7. How to attribute revenue to marketing that’s difficult to measure (e.g. brand marketing)
You can’t measure the feeling that a brand or good piece of content gives you. But you still need to have a point of view on attribution. What are you actually trying to accomplish with brand marketing? Do you want to understand 100% of everything that has an impact on your deals, or do you want to increase your understanding from 20-30% to 70-80%?
A classical way to measure touch is with a linear model (each touch gets an equal value):
You wrote a great blog post → you shared it on LinkedIn → people came to your website from LinkedIn → people read the blog post on your website → a few months went by → they purchased your product.
That buying journey gets a digital reflection and provides revenue insights.
8. What attribution model is recommended for B2B SaaS companies
Steffen’s background is in marketing, so in the early days, he was more interested in what started the customer journey and highlighted the places that would drive new revenue. These days, as the CRO of Dreamdata, it’s a different story altogether.
Today, Steffen thinks that first-touch is unfair from an investment and ROI perspective. However, it does help you to highlight what drives new revenue. But he recommends looking at all the attribution models that are available because they represent different parts of the truth.
In the end, your reflection of reality is based on the attribution model you pick.
9. How to use your attribution model to make informed business decisions
We live in a world where last-touch in Google Analytics is still considered the truth. But it couldn’t be further from the truth in B2B.
You need to train your whole organization about the holistic journey. It’s not the last touch that is the ultimate truth. We need to understand:
where the demand comes from
the actions that drive revenue
Steffen recommends having that discussion in your company, so people understand that revenue is not the result of a single department: it’s all the departments’ efforts that matter.
10. How Dreamdata maps the customer journey and attributes revenue
We assign an ID to every anonymous device on the website. We store that ID in the database. When we can connect a real person to the ID, we look into what organization they belong to and what actions they’ve taken on our website. We then also integrate the data from every tool that your company is using.
This creates an understanding of the moving parts of an account and a holistic reflection of everything we know an account is doing (activities in the CRM, customer success efforts, the calling data, etc.).
Ultimately, we can help you:
Get all the digital touchpoints sorted by the account they belong to (a logbook of everything that took place)
Look at the revenue component and divide it into different places
Check this article to learn more on Dreamdata tracking.
Bonus: Steffen’s personal recommendations and advice for fellow marketers and growth hackers
What book would you recommend?
Not a book, but a newsletter! Sign up to growthhackers.com’s newsletter and read the weekly digest of the best blog posts on their site.
SaaS company you love and why?
Intercom—their great content has positively shaped Steffen’s opinion of them.
Favorite place to read about marketing online?
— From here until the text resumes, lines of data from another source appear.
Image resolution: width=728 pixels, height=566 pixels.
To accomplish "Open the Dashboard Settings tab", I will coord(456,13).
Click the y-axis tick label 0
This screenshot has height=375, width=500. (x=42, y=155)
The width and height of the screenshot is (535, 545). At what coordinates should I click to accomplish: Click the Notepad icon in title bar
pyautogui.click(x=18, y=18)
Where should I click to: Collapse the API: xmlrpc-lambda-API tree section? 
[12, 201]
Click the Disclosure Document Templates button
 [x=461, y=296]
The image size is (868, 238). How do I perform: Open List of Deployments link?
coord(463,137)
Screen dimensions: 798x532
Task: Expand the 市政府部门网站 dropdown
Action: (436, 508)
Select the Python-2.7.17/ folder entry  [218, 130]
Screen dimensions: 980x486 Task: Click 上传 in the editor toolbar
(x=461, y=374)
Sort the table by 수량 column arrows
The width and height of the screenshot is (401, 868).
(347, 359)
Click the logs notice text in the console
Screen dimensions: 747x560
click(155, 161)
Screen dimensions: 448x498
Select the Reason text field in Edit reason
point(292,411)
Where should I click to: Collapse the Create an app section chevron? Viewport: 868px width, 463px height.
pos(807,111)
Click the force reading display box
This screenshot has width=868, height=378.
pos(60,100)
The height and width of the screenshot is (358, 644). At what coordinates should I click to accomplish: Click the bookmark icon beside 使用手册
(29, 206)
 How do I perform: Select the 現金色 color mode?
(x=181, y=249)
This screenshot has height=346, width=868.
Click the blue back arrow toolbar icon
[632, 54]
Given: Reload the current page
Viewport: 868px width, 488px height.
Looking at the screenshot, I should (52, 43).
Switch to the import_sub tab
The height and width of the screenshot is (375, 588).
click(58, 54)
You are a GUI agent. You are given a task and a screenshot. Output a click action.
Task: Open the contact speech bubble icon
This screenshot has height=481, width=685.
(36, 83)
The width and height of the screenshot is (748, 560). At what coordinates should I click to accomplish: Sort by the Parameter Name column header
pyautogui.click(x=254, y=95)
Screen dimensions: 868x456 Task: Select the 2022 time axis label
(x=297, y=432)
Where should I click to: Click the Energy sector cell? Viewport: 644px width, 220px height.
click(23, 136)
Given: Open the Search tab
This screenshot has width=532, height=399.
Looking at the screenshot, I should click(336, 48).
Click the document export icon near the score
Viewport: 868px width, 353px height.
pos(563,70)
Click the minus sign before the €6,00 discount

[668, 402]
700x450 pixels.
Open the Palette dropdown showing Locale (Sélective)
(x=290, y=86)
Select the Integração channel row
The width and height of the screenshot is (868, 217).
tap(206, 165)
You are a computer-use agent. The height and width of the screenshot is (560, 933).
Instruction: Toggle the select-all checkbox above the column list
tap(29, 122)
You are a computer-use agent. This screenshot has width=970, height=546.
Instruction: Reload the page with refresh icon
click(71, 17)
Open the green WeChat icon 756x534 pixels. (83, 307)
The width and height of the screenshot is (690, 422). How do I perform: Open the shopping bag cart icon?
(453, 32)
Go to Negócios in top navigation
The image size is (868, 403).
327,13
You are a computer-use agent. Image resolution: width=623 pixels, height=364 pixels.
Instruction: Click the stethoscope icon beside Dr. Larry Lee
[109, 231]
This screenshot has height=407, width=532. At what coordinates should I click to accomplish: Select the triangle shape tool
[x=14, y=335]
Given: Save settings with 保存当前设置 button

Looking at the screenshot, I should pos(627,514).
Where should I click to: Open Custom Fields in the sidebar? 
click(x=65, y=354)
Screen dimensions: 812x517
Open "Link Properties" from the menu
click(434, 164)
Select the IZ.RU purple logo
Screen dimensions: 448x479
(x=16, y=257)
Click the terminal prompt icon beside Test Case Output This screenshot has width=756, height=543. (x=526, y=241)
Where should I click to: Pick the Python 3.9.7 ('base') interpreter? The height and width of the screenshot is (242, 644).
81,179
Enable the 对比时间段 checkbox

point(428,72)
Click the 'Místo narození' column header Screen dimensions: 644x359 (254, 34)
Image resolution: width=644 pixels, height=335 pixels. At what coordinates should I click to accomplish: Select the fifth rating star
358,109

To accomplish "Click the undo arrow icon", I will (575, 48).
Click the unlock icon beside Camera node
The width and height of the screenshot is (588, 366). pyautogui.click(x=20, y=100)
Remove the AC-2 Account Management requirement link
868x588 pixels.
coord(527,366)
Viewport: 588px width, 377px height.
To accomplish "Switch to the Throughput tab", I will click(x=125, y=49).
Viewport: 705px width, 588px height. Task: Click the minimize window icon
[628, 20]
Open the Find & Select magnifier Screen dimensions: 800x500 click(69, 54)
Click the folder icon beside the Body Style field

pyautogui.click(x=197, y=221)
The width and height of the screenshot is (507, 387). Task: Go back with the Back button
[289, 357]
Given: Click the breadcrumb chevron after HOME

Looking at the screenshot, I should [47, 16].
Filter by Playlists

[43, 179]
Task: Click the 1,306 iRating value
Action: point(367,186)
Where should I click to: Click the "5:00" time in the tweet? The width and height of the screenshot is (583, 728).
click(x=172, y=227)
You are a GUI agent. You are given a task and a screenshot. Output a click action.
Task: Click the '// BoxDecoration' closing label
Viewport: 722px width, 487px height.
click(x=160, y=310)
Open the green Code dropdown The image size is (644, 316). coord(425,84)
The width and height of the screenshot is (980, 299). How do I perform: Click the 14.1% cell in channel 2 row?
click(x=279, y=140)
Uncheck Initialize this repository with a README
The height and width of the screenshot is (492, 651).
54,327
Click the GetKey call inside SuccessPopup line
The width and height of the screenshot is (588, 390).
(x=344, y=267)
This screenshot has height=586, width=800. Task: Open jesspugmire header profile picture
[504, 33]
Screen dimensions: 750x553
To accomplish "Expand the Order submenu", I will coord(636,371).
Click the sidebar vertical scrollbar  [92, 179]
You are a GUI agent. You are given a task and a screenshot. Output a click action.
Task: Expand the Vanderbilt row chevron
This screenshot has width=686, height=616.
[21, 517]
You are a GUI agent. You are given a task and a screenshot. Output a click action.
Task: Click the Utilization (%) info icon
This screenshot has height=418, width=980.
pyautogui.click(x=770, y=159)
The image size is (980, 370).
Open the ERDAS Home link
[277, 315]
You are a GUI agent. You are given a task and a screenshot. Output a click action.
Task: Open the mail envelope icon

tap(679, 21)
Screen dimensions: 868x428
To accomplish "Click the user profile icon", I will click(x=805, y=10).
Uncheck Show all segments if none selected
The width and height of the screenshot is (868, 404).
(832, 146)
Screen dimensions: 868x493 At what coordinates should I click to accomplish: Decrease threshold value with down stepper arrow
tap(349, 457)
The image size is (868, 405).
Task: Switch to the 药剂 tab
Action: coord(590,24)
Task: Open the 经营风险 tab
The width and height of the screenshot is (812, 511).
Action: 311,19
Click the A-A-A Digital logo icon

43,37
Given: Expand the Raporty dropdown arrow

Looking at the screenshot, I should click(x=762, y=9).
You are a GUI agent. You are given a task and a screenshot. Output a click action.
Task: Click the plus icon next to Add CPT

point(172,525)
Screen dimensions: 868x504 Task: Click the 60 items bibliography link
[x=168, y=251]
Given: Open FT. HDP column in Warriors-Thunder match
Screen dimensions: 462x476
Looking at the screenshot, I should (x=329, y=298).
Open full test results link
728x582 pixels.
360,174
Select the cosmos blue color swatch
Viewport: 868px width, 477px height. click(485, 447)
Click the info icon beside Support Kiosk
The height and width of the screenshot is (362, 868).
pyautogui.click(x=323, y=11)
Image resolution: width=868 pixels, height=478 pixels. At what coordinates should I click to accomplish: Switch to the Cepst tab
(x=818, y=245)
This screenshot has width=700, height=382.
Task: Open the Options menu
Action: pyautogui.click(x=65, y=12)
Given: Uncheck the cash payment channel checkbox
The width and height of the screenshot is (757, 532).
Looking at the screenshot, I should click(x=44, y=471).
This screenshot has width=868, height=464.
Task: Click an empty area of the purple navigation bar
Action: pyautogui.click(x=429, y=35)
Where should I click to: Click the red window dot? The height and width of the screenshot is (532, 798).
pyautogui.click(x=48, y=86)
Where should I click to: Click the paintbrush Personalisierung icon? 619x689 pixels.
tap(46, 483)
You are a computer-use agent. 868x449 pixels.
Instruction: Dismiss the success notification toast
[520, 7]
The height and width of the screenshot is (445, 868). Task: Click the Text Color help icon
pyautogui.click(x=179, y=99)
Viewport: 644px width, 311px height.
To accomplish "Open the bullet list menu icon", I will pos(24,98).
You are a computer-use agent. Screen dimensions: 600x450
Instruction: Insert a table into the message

Growthhackers.com’s newsletter is a pot of gold for growth people.
Most important growth metric?
Revenue (or the closest proxy to revenue that you can find).
Best piece of advice for fellow marketers?
Constantly talk about whether what you’re doing is leading to more revenue or not (“We do these things because we expect A, B, C, D to happen”). Don’t do things unless you can justify them as being on the path to more revenue.